Determine how many lines of the entries include the word "account", and report that number with no further text.

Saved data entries
"""

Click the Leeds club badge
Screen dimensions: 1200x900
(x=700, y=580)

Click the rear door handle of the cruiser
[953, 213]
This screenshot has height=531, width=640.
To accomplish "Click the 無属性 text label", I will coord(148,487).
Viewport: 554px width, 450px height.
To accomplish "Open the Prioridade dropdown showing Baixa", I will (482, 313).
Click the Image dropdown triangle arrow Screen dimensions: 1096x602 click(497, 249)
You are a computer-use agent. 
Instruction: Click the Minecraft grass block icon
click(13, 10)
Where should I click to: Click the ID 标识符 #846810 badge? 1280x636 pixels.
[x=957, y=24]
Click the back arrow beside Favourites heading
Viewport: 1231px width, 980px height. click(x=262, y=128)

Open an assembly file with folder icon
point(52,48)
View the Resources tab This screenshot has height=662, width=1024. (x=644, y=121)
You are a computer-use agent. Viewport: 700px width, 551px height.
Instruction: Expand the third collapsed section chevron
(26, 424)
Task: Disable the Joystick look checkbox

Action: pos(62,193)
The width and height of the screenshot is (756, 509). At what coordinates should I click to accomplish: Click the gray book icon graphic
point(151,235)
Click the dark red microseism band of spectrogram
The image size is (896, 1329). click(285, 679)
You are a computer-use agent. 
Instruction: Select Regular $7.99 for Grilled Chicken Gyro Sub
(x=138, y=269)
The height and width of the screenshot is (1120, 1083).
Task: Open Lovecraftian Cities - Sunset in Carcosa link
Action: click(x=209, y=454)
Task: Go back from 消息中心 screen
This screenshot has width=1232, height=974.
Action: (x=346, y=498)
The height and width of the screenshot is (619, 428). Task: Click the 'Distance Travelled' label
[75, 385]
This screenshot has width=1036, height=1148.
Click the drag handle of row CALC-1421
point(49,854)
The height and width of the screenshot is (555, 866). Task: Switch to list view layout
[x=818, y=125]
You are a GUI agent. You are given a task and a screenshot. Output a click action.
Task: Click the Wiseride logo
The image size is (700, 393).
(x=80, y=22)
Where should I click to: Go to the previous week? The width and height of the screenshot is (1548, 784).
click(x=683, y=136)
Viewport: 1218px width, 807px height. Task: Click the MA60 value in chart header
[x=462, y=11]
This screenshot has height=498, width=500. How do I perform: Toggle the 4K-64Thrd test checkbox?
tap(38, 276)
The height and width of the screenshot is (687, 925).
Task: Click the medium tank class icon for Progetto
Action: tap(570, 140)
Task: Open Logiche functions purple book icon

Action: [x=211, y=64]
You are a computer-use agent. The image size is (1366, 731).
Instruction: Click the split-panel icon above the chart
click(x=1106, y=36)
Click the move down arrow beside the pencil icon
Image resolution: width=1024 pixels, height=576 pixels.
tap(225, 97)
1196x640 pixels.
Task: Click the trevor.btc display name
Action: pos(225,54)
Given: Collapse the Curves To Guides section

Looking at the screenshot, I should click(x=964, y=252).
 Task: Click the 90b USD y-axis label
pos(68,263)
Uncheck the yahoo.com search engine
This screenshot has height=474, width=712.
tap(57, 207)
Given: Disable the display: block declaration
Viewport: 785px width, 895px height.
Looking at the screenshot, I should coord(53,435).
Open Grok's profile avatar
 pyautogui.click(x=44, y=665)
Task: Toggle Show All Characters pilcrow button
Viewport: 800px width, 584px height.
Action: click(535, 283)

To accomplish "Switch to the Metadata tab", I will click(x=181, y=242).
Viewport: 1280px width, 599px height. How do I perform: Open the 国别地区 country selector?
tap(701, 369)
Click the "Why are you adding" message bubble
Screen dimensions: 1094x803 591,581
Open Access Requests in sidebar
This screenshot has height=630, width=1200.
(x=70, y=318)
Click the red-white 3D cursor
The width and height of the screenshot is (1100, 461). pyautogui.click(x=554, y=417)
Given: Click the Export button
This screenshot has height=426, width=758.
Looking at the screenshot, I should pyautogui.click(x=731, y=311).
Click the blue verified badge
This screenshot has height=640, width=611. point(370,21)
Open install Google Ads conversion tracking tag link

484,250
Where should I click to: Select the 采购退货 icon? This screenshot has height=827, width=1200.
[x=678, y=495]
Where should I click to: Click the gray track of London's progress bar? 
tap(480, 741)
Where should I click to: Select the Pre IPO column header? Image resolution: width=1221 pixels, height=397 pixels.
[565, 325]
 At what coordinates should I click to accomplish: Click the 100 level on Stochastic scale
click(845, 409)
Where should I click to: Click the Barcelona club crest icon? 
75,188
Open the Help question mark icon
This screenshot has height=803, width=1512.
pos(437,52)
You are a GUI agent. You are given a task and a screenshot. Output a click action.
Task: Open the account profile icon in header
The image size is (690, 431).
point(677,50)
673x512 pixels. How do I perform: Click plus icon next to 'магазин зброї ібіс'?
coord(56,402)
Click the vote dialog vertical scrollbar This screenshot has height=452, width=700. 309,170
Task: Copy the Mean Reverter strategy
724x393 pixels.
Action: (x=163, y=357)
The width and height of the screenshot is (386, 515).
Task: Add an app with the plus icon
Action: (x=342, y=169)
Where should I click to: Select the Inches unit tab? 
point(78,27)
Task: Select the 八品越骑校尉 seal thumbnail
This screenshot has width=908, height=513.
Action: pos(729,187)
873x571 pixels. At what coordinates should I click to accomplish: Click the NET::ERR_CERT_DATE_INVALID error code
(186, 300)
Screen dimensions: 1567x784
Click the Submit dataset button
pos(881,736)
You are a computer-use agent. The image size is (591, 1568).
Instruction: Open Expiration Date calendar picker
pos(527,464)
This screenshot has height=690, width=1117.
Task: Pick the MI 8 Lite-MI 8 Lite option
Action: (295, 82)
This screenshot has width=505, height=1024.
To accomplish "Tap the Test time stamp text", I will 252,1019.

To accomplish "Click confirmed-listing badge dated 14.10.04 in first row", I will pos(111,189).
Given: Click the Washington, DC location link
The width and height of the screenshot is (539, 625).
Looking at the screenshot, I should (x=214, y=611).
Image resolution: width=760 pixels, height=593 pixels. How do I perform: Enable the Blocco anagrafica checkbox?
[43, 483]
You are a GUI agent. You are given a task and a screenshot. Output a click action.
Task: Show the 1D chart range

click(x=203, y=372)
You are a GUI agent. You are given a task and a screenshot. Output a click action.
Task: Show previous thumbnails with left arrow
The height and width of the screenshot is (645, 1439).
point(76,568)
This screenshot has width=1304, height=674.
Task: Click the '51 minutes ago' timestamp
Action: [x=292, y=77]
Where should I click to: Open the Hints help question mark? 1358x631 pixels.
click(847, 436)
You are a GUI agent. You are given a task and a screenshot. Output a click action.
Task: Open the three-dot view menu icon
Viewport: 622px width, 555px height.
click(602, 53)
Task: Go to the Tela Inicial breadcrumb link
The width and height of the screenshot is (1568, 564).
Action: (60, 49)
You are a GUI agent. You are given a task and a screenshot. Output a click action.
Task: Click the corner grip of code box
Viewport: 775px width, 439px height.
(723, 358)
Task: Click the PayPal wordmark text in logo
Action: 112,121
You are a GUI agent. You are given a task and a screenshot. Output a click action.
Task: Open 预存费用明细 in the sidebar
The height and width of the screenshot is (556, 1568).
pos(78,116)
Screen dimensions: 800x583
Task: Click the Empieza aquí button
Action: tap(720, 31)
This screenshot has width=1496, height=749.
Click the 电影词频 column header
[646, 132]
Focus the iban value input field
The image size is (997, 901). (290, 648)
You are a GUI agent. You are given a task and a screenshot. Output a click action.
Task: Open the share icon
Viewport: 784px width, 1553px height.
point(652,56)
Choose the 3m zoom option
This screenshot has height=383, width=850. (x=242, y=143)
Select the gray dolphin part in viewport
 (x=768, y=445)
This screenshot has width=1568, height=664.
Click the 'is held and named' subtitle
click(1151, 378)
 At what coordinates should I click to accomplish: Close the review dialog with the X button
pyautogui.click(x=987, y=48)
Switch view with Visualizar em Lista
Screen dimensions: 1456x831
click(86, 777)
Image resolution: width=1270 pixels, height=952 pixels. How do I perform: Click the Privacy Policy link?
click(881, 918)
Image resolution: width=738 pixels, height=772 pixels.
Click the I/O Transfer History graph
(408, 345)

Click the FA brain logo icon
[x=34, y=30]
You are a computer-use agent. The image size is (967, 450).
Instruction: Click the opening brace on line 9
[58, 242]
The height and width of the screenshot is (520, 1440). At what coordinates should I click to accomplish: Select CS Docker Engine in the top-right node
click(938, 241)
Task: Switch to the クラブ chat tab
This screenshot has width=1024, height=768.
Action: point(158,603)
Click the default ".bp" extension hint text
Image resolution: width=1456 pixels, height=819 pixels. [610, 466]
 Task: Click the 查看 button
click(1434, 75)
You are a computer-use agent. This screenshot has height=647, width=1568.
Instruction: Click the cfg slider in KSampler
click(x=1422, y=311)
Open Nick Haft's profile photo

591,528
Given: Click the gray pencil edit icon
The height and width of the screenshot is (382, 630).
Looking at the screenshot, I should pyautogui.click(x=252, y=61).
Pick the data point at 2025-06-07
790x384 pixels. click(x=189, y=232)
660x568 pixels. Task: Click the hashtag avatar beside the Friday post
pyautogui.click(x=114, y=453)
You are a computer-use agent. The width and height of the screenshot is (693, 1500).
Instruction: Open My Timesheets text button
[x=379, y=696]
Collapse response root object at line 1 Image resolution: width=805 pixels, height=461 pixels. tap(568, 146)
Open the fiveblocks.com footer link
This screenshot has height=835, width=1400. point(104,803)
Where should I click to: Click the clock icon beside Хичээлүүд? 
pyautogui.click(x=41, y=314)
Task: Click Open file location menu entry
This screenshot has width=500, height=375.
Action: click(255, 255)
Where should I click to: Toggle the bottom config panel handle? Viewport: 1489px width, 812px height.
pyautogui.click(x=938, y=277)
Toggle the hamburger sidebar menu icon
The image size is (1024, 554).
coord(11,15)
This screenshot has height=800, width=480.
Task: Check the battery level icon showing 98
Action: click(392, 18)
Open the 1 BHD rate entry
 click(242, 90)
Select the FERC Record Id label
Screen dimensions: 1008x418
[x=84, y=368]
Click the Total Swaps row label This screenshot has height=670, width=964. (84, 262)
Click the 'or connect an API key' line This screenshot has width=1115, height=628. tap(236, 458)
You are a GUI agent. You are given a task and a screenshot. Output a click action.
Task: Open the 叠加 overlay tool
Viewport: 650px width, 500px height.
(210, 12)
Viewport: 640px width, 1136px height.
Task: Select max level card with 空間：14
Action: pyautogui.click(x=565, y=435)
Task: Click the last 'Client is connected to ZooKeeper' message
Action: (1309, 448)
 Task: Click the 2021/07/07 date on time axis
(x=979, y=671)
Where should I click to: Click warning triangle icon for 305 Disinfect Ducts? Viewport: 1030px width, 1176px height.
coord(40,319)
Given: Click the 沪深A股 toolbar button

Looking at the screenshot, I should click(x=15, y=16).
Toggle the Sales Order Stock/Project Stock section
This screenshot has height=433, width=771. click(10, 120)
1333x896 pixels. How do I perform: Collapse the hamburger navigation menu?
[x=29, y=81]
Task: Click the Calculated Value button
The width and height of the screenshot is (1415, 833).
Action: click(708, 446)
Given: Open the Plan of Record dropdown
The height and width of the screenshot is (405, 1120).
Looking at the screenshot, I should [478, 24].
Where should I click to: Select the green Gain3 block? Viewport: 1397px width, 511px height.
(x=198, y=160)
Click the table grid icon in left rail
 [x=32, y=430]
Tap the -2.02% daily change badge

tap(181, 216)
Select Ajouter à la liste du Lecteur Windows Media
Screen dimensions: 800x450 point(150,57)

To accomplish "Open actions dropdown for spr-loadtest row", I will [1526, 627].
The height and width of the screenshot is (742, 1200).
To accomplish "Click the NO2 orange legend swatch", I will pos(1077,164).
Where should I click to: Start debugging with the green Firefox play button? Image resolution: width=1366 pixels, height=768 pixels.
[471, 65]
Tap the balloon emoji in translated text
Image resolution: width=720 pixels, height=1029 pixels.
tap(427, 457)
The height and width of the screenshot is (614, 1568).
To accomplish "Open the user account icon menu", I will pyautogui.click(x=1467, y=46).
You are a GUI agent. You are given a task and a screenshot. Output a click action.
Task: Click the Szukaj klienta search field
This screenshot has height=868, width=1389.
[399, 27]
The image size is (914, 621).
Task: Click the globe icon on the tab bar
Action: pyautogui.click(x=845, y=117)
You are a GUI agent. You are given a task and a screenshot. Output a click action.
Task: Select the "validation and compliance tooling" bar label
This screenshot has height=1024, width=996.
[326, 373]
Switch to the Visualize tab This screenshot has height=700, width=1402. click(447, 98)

"""

Solved problem:
2